Regardless, a large portion of variance remains unexplained by accuracy or lag time alone, or even from the two together. As Figure 5 shows, for example, a particular accuracy is associated with a wide range of intelligibility scores. While the variability can be seen at all accuracies, it is particularly striking at the upper end of the scale. That is, even an utterance produced with 100% accuracy is not guaranteed to achieve 100% intelligibility. For the materials in this study, just 63% of stimulus items produced with 100% accuracy were received by participants with 100% intelligibility, and while the vast majority (94%) were at least 70% intelligible, even this level of intelligibility was not a guarantee—in one case, intelligibility was as low as 29%. This variability has at least two important scientific implications.

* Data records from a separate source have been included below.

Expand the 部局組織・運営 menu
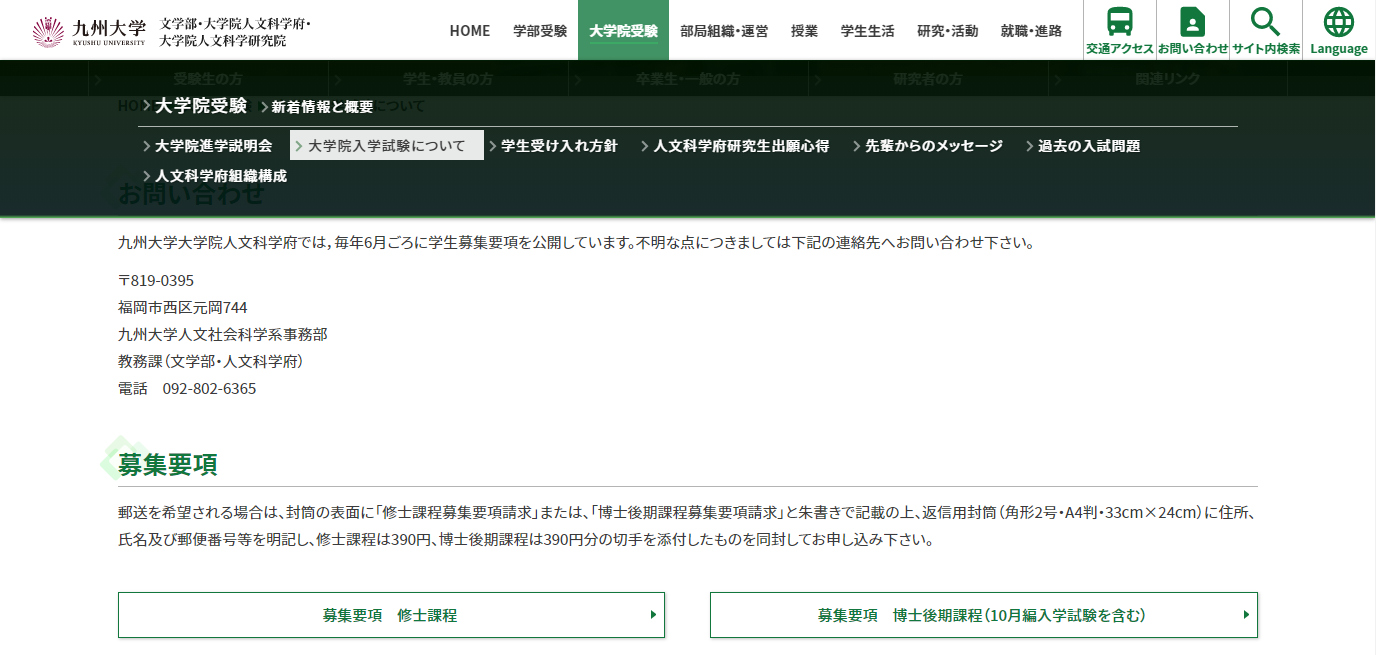 [724, 31]
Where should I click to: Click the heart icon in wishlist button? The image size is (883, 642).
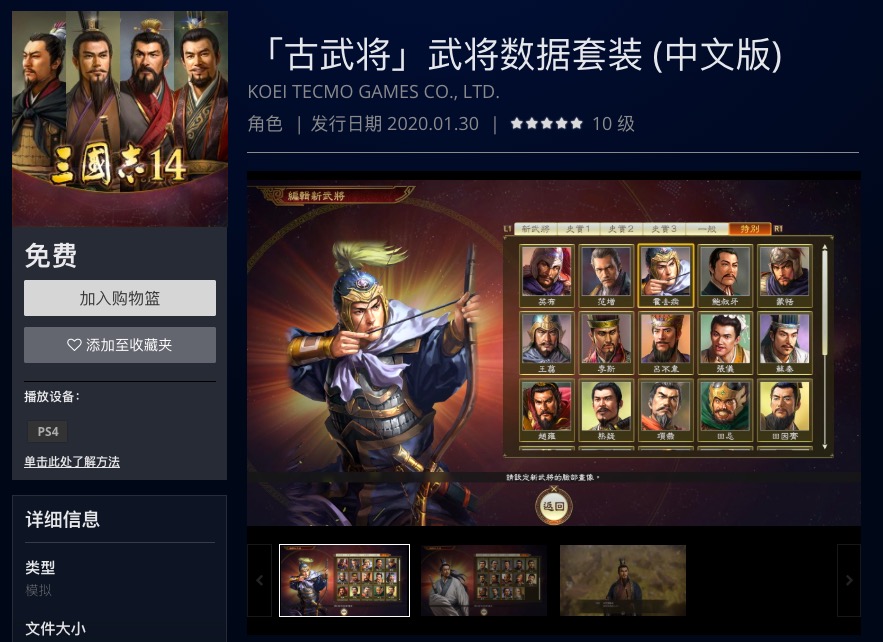[x=74, y=345]
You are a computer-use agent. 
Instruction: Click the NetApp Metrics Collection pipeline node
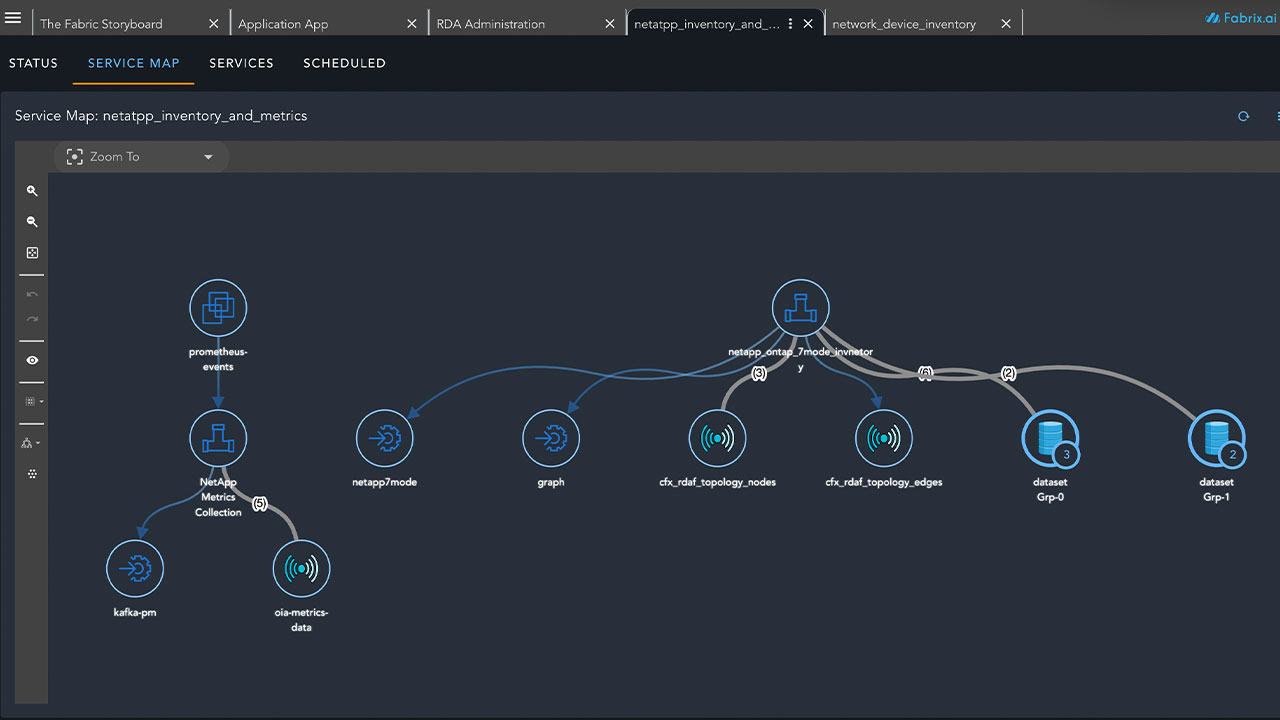click(x=218, y=438)
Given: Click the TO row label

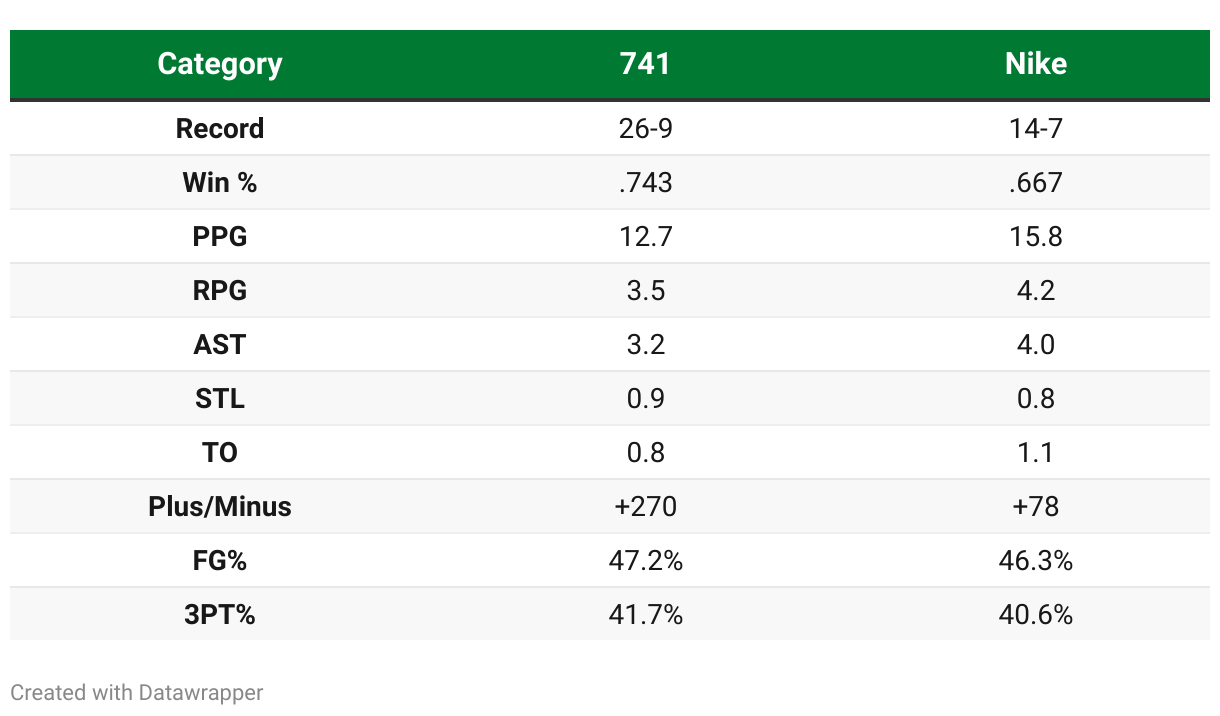Looking at the screenshot, I should tap(220, 453).
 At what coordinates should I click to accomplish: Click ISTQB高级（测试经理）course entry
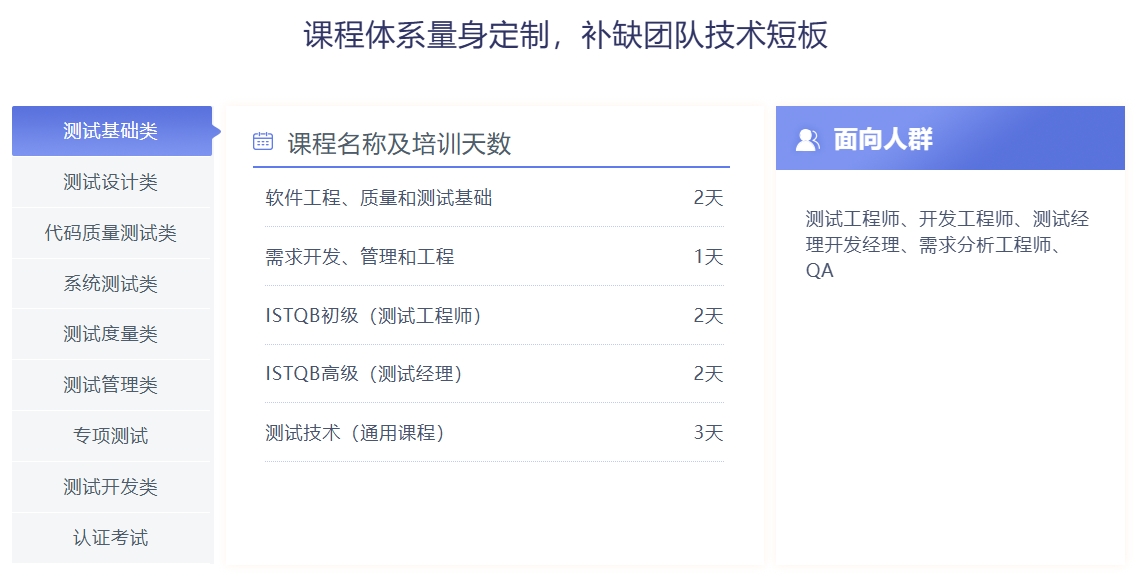point(364,374)
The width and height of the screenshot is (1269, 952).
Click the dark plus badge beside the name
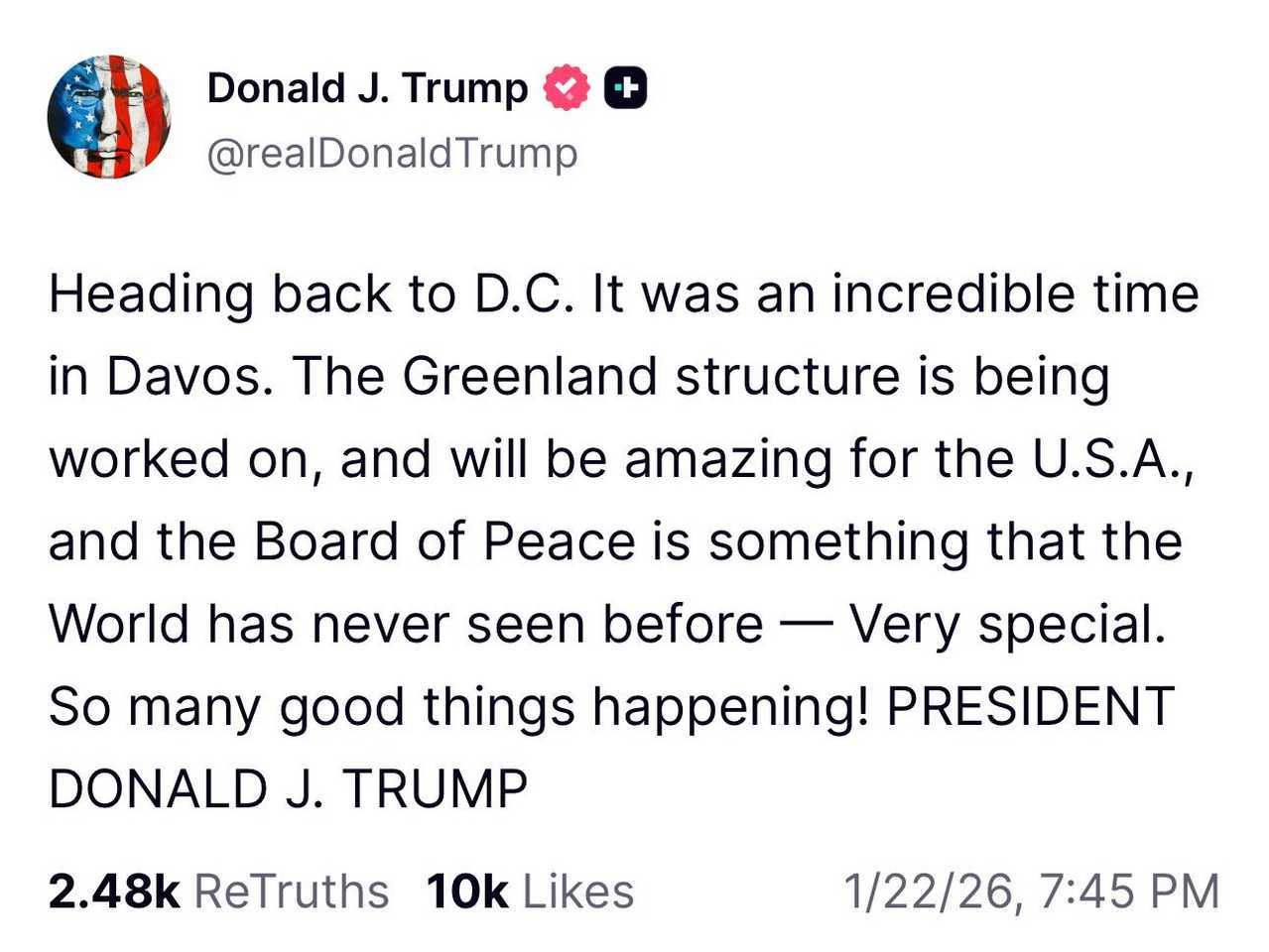[625, 88]
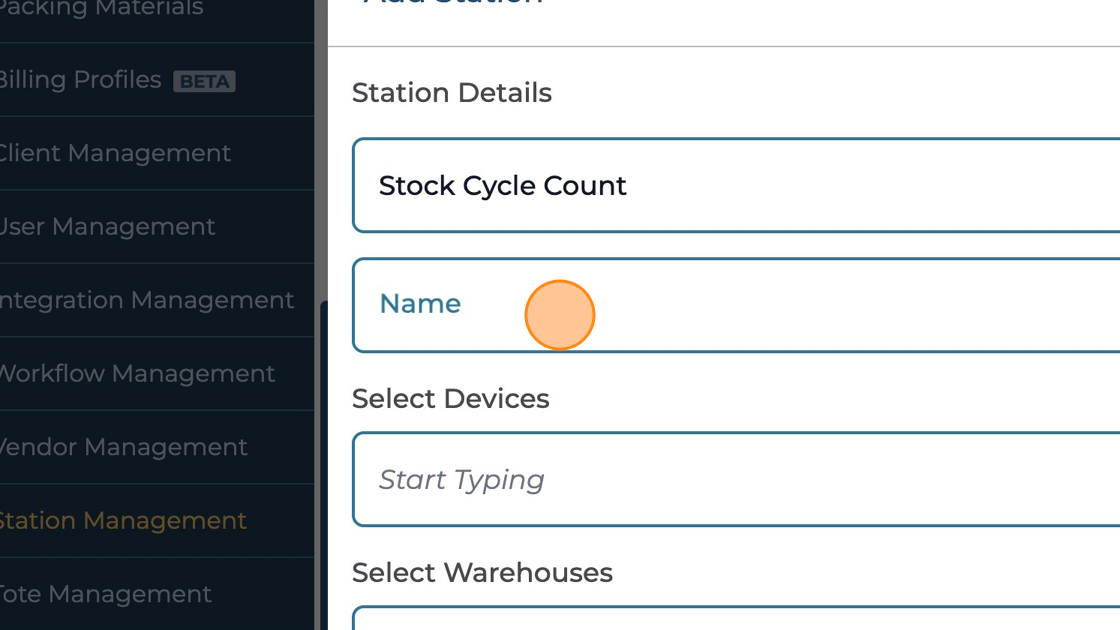Open the Packing Materials sidebar item

point(100,9)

First, intelligibility cannot be judged or predicted from accuracy alone; rather, it is more appropriate to estimate intelligibility likelihood. Second, sources of the remaining variability should be explored in order to better understand all of the factors that can affect intelligibility. In addition, there are numerous practical implications that should be considered by the CS transliteration community. Each of these topics is discussed in more detail below.

Intelligibility Likelihood

As discussed previously, the linear relationship between accuracy and intelligibility is of limited practical value in predicting the intelligibility of individual stimulus items. This limitation is a result of two issues: (a) the range of intelligibility scores associated with a particular accuracy is generally quite large, and (b) the intelligibility scores are not typically normally distributed across the range. An intelligibility likelihood function, which calculates the proportion of individual stimulus items that meets or exceeds a minimum intelligibility threshold (e.g. 70%), overcomes these limitations to some extent by taking into account the distribution of intelligibility scores associated with changes in a physical property of the stimulus (e.g. accuracy). In this study, the intelligibility likelihood calculated as a function of accuracy was sigmoidal in shape, with the likelihood of reaching 70% intelligibility dropping off very quickly as accuracy falls below 65%.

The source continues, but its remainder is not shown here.